#### Goal
Please arrange all the entries below as a Markdown table with the columns "Row" and "Entry," giving each non-empty line its own numbered row and skipping the empty ones.

(Entries on where items appear)
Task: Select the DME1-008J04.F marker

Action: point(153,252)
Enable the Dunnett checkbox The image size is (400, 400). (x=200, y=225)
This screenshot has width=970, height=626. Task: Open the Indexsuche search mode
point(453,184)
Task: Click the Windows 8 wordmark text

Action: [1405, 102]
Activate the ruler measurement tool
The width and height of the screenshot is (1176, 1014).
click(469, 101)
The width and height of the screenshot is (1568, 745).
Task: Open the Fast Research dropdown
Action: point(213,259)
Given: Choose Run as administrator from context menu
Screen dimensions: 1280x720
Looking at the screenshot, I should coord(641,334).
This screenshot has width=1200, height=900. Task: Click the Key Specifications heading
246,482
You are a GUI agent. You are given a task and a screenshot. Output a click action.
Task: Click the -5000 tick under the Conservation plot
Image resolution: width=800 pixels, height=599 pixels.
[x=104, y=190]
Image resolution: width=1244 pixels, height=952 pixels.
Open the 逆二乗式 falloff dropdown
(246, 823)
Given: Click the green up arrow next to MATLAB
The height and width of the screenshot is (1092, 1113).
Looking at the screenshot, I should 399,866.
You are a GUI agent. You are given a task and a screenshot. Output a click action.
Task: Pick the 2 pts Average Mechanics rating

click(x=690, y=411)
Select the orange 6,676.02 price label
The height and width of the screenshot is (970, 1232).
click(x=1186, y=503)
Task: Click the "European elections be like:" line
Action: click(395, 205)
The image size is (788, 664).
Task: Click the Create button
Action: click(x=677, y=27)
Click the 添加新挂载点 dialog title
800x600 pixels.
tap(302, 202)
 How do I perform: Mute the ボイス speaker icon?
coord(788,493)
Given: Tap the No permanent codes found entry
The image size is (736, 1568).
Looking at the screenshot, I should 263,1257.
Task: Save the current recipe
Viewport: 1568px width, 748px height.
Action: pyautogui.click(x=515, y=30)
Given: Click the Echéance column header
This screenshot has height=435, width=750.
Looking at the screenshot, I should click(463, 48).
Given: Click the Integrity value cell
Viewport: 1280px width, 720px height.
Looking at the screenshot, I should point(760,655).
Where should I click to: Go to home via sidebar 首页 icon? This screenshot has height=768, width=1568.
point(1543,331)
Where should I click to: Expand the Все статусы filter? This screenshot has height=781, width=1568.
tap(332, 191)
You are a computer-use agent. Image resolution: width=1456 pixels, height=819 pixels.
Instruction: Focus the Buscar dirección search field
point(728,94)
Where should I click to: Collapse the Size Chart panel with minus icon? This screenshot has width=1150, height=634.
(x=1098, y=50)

#### Completed exercise
| Row | Entry |
|---|---|
| 1 | Task: Select the DME1-008J04.F marker |
| 2 | Action: point(153,252) |
| 3 | Enable the Dunnett checkbox The image size is (400, 400). (x=200, y=225) |
| 4 | This screenshot has width=970, height=626. Task: Open the Indexsuche search mode |
| 5 | point(453,184) |
| 6 | Task: Click the Windows 8 wordmark text |
| 7 | Action: [1405, 102] |
| 8 | Activate the ruler measurement tool |
| 9 | The width and height of the screenshot is (1176, 1014). |
| 10 | click(469, 101) |
| 11 | The width and height of the screenshot is (1568, 745). |
| 12 | Task: Open the Fast Research dropdown |
| 13 | Action: point(213,259) |
| 14 | Given: Choose Run as administrator from context menu |
| 15 | Screen dimensions: 1280x720 |
| 16 | Looking at the screenshot, I should coord(641,334). |
| 17 | This screenshot has width=1200, height=900. Task: Click the Key Specifications heading |
| 18 | 246,482 |
| 19 | You are a GUI agent. You are given a task and a screenshot. Output a click action. |
| 20 | Task: Click the -5000 tick under the Conservation plot |
| 21 | Image resolution: width=800 pixels, height=599 pixels. |
| 22 | [x=104, y=190] |
| 23 | Image resolution: width=1244 pixels, height=952 pixels. |
| 24 | Open the 逆二乗式 falloff dropdown |
| 25 | (246, 823) |
| 26 | Given: Click the green up arrow next to MATLAB |
| 27 | The height and width of the screenshot is (1092, 1113). |
| 28 | Looking at the screenshot, I should 399,866. |
| 29 | You are a GUI agent. You are given a task and a screenshot. Output a click action. |
| 30 | Task: Pick the 2 pts Average Mechanics rating |
| 31 | click(x=690, y=411) |
| 32 | Select the orange 6,676.02 price label |
| 33 | The height and width of the screenshot is (970, 1232). |
| 34 | click(x=1186, y=503) |
| 35 | Task: Click the "European elections be like:" line |
| 36 | Action: click(395, 205) |
| 37 | The image size is (788, 664). |
| 38 | Task: Click the Create button |
| 39 | Action: click(x=677, y=27) |
| 40 | Click the 添加新挂载点 dialog title |
| 41 | 800x600 pixels. |
| 42 | tap(302, 202) |
| 43 |  How do I perform: Mute the ボイス speaker icon? |
| 44 | coord(788,493) |
| 45 | Given: Tap the No permanent codes found entry |
| 46 | The image size is (736, 1568). |
| 47 | Looking at the screenshot, I should 263,1257. |
| 48 | Task: Save the current recipe |
| 49 | Viewport: 1568px width, 748px height. |
| 50 | Action: pyautogui.click(x=515, y=30) |
| 51 | Given: Click the Echéance column header |
| 52 | This screenshot has height=435, width=750. |
| 53 | Looking at the screenshot, I should click(463, 48). |
| 54 | Given: Click the Integrity value cell |
| 55 | Viewport: 1280px width, 720px height. |
| 56 | Looking at the screenshot, I should point(760,655). |
| 57 | Where should I click to: Go to home via sidebar 首页 icon? This screenshot has height=768, width=1568. |
| 58 | point(1543,331) |
| 59 | Where should I click to: Expand the Все статусы filter? This screenshot has height=781, width=1568. |
| 60 | tap(332, 191) |
| 61 | You are a computer-use agent. Image resolution: width=1456 pixels, height=819 pixels. |
| 62 | Instruction: Focus the Buscar dirección search field |
| 63 | point(728,94) |
| 64 | Where should I click to: Collapse the Size Chart panel with minus icon? This screenshot has width=1150, height=634. |
| 65 | (x=1098, y=50) |